[发明专利]一种双核苷酸条码报告基因分析系统、分析方法及应用

说明书

本发明具体涉及一种双核苷酸条码报告基因分析系统、分析方法及应用。现有高通量报告基因分析方法中，核苷酸标签具有偏好性，影响检测准确性。本发明提供了一种新型的双核苷酸报告基因分析系统，该系统使用双核苷酸作为标签，能够在大大降低偏好性的同时实现高通量报告基因分析。同时，DiR系统还能通过定量PCR的方法，结合标签特异性的引物，在常规通量水平对单个标签的表达进行定量，与传统荧光素酶报告基因分析系统相比，具有更高的灵敏度和稳定性。本发明通过所述分析系统对前列腺癌风险SNP位点的基因调控功能进行了分析，经筛选确定了多个功能调控位点。该DiR报告基因分析系统在基因调控活性分析，尤其是疾病风险相关基因变异位点的功能研究方面拥有巨大的潜力。

技术领域

本发明属于报告基因分析技术领域，具体涉及一种双核苷酸条码报告基因分析系统、基于该检测系统的报告基因分析方法及其在启动子、增强子分析领域的应用。

背景技术

这里的陈述仅提供与本公开有关的背景信息，而不必然构成现有技术。

全基因组关联研究(GWAS)提供了一种实用的方法来揭示遗传变异与复杂疾病之间的关系。具体而言，GWAS目录已收录了5000多种与癌症相关的风险SNP位点，但是，超过90％的癌症易感性SNP位点位于基因编码区之外，因此这使得对其功能机制的研究更具有挑战性。有报道表明，大多数风险SNP位于DNase I超敏位点(DHS)中，表现出染色质开放活性，这为其功能机制的研究奠定了基础。通常来说，具有基因调控功能的风险SNP位点通常影响转录因子在染色质上的结合，进而导致靶基因的异常表达，最终促使了癌症风险的发生。这些研究表明，风险SNP正在成为转化药物中癌症诊断和治疗的潜在标记物。

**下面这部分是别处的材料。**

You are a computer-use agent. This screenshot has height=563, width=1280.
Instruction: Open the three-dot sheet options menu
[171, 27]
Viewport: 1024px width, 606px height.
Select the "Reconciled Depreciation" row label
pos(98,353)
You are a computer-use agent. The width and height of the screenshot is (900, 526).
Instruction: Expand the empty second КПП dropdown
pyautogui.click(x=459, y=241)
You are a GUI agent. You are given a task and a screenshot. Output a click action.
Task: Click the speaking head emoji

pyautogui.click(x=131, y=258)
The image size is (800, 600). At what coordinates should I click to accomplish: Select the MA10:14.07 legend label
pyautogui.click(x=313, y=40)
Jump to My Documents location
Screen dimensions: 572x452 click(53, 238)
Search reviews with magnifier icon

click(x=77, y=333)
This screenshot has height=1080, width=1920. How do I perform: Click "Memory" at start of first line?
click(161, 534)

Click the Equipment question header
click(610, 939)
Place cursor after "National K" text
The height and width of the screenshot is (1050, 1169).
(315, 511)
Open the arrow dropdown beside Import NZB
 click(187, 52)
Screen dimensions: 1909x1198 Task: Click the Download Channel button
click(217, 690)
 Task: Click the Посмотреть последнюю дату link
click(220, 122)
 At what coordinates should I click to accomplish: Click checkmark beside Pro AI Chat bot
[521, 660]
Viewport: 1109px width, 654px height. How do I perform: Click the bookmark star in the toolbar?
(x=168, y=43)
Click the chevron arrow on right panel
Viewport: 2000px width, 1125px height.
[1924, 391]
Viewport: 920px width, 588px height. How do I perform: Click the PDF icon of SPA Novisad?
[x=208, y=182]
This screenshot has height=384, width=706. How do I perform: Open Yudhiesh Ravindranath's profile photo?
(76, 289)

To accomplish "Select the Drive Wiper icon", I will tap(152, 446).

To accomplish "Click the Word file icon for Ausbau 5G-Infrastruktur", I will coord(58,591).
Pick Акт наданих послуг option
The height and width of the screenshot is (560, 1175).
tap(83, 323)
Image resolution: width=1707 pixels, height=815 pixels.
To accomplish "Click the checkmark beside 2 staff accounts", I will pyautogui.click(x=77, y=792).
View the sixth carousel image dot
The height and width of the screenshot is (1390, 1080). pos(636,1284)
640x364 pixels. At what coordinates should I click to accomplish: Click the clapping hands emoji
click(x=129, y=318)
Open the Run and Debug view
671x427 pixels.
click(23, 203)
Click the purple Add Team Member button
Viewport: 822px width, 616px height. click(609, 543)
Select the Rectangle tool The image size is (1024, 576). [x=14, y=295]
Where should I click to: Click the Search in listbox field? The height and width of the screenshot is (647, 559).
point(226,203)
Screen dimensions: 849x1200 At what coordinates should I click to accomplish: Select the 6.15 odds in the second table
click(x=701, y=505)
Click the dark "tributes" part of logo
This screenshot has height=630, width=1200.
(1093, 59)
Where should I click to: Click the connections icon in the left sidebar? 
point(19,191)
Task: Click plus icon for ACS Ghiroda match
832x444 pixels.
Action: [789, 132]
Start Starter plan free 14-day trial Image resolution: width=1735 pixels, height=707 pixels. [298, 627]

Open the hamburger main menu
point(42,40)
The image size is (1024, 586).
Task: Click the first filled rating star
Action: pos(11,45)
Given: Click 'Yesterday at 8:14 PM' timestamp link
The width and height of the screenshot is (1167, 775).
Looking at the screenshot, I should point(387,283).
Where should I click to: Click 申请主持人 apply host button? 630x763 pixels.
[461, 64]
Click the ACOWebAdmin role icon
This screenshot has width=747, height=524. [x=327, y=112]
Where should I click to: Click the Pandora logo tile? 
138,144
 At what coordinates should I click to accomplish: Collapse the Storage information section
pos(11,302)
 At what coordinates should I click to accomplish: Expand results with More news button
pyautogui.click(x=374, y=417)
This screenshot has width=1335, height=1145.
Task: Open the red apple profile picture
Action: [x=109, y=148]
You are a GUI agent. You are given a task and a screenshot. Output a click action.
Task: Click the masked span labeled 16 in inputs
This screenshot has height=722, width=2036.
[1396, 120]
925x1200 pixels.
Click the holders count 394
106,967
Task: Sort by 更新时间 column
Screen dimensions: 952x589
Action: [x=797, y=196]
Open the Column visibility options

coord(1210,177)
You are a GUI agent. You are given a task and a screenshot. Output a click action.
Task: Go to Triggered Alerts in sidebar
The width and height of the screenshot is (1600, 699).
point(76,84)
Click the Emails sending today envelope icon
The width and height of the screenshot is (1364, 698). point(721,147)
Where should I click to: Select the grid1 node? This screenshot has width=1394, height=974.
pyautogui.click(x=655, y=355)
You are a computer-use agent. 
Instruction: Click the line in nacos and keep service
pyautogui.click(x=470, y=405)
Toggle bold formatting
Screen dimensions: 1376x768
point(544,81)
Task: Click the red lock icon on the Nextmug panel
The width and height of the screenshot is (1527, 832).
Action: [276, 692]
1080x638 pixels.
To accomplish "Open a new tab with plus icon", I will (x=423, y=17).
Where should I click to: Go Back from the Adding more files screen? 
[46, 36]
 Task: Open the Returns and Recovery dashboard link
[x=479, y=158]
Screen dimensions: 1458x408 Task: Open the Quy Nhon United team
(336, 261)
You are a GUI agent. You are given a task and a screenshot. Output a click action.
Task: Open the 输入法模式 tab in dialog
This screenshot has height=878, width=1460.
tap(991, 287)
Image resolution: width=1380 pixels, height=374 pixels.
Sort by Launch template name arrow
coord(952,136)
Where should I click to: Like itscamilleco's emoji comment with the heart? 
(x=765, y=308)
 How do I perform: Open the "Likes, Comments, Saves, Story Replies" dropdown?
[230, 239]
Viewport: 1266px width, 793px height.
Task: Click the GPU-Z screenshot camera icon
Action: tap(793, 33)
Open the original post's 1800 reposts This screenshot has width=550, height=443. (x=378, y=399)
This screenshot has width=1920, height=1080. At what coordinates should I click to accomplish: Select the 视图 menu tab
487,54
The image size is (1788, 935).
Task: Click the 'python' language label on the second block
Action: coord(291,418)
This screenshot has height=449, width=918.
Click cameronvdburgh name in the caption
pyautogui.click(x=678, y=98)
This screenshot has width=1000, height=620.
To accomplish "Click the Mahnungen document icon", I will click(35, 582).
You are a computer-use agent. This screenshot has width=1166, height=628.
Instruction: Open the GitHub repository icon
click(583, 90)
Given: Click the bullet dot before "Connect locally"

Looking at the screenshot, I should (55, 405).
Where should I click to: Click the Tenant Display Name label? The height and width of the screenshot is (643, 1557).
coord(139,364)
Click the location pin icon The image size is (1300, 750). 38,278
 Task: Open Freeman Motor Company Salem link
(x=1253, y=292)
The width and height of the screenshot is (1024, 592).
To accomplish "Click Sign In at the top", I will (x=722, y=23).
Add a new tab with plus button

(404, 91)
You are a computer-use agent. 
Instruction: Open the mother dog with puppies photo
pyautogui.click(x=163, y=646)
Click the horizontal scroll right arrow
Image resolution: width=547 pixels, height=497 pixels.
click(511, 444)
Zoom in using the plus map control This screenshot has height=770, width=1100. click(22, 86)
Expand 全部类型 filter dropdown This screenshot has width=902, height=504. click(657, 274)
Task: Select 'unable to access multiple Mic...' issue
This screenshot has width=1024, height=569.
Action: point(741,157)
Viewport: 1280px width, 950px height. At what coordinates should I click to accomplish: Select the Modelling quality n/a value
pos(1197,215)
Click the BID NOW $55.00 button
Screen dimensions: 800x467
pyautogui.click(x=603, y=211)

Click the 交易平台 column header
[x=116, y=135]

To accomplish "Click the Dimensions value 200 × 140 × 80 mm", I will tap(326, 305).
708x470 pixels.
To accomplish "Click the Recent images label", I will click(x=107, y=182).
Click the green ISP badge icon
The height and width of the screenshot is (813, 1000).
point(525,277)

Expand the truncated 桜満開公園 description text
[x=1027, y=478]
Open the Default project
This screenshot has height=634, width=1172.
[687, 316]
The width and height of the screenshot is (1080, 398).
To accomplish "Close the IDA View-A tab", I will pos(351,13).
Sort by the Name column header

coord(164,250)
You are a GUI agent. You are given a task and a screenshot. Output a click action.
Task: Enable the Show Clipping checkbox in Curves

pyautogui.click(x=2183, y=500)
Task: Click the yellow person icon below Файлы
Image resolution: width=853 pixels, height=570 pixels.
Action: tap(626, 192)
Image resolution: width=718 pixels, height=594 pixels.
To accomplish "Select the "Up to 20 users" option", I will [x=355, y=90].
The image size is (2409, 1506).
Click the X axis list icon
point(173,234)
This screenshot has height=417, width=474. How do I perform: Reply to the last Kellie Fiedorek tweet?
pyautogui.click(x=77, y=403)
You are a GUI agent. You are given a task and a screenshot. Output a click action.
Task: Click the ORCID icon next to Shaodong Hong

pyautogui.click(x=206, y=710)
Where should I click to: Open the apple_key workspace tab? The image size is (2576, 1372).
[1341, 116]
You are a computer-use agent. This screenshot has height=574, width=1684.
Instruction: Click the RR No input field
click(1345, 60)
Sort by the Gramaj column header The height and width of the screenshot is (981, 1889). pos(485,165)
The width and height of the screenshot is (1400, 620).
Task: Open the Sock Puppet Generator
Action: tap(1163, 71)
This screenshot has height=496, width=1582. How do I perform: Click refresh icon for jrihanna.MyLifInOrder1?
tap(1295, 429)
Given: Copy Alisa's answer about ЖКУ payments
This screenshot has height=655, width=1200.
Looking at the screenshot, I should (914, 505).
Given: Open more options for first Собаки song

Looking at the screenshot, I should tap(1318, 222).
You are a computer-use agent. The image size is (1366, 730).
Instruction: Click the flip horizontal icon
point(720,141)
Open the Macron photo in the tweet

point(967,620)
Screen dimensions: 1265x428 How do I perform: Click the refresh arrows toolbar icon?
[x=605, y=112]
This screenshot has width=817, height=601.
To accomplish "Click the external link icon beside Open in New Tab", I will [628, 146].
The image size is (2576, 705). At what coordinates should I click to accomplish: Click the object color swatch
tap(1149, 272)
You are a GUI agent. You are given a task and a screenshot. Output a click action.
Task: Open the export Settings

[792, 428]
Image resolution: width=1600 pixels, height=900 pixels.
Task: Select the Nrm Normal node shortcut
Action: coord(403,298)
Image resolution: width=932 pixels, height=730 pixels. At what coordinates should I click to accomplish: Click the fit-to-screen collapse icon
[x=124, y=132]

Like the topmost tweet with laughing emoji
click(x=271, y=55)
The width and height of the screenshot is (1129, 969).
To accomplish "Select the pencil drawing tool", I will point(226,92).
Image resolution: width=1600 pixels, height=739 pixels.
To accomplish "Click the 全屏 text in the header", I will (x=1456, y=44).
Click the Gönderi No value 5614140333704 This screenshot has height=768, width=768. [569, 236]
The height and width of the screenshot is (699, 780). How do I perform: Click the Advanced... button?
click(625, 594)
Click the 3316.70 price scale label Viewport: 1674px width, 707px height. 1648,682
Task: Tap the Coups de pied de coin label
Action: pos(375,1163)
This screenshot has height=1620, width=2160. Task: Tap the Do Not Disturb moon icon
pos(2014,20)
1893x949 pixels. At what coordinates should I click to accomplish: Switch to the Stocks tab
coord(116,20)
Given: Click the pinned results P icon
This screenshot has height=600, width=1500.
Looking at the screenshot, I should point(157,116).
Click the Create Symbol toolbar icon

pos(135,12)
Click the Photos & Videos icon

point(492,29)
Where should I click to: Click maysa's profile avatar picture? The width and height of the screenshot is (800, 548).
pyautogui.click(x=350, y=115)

为了从大量风险变异位点中筛选出具有基因调控活性的SNP，本领域迫切需要一种高通量报告基因分析方法。目前，长度为10-20nt的DNA标签条码已被广泛应用于启动子和增强子的大规模筛选分析。然而，标签条码的核苷酸组成会不可避免地给报告基因表达水平带来偏倚，因此实际应用中通常需要为每个调控元件分配多达90个的标签，以减少偏好性对报告基因分析结果的影响。STARR-seq筛选方法是在NGS测序中使用自转录活性调控区作为其自身的标签，用于高通量筛选基因调控元件，但是仅能用于筛选与位置无关的增强子元件。因此，发明人认为，目前仍然缺乏一种不受条码偏爱性影响的高通量报告基因分析系统，无论基因调控元件以近距离还是以远距离的方式发挥作用，都能够准确评估其基因调控活性。

发明内容

针对上述研究背景，本发明提供了一种新的、使用双核苷酸条码的报告基因分析系统(DiR-seq系统)，以消除条码标签核苷酸组成带来的偏好性。该报告基因分析系统既可以与二代测序技术结合实现报告基因表达的高通量分析。同时，使用标签特异性的引物，还可以通过qPCR方法对单个标签的表达在常规通量水平进行定量。与现有的核苷酸标签系统以及荧光素酶报告基因分析系统相比，DiR-seq系统表现出了更好的一致性，以及更高的灵敏度和稳定性。在更好满足常规报告基因分析的同时，尤其有利于研究风险SNP位点等位基因之间的细微差异。

进一步的，本发明将DiR-seq应用于评估前列腺癌风险SNPs的基因调控功能，鉴定出了多个功能性风险SNPs位点。这也佐证了本发明提供的DiR系统表现出更高的准确性，稳定性和灵敏度，不仅可以应用于高通量筛选活性，也可以和荧光素酶分析一样进行常规通量的报告基因分析，具有极大的潜力，为促进各种复杂疾病相关风险SNP的研究奠定了坚实的基础。

基于上述技术效果，本发明提供以下技术方案：

本发明第一方面，提供一种双核苷酸条码报告基因分析系统，所述分析系统采用双核苷酸条码区别各个基因调控元件，所述双核苷酸条码的构建方法如下：选取一段长度为400～600bp的DNA序列，去除其中的ATG密码子并优化GC含量至50-60％，所述优化后的DNA链插入质粒载体中作为报告基因载体质粒；

所述优化后的DNA链中，每个双核苷酸位置上设计四个两两互异的条码，即所述双核苷酸条码。